■ **TASK GOAL**
From the first line to the last, copy the data below word for word.

■ **GIVEN INFORMATION**
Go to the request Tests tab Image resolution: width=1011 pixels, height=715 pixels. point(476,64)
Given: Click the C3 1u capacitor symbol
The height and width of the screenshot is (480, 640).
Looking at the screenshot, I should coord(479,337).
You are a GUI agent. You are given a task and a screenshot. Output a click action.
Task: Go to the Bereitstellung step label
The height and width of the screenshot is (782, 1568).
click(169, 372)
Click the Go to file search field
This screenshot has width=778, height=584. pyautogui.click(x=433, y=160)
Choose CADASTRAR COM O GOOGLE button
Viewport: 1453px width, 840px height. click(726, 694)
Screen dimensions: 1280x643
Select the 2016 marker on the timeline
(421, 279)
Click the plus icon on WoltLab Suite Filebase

■ **TASK SOLUTION**
Go to the request Tests tab Image resolution: width=1011 pixels, height=715 pixels. point(476,64)
Given: Click the C3 1u capacitor symbol
The height and width of the screenshot is (480, 640).
Looking at the screenshot, I should coord(479,337).
You are a GUI agent. You are given a task and a screenshot. Output a click action.
Task: Go to the Bereitstellung step label
The height and width of the screenshot is (782, 1568).
click(169, 372)
Click the Go to file search field
This screenshot has width=778, height=584. pyautogui.click(x=433, y=160)
Choose CADASTRAR COM O GOOGLE button
Viewport: 1453px width, 840px height. click(726, 694)
Screen dimensions: 1280x643
Select the 2016 marker on the timeline
(421, 279)
Click the plus icon on WoltLab Suite Filebase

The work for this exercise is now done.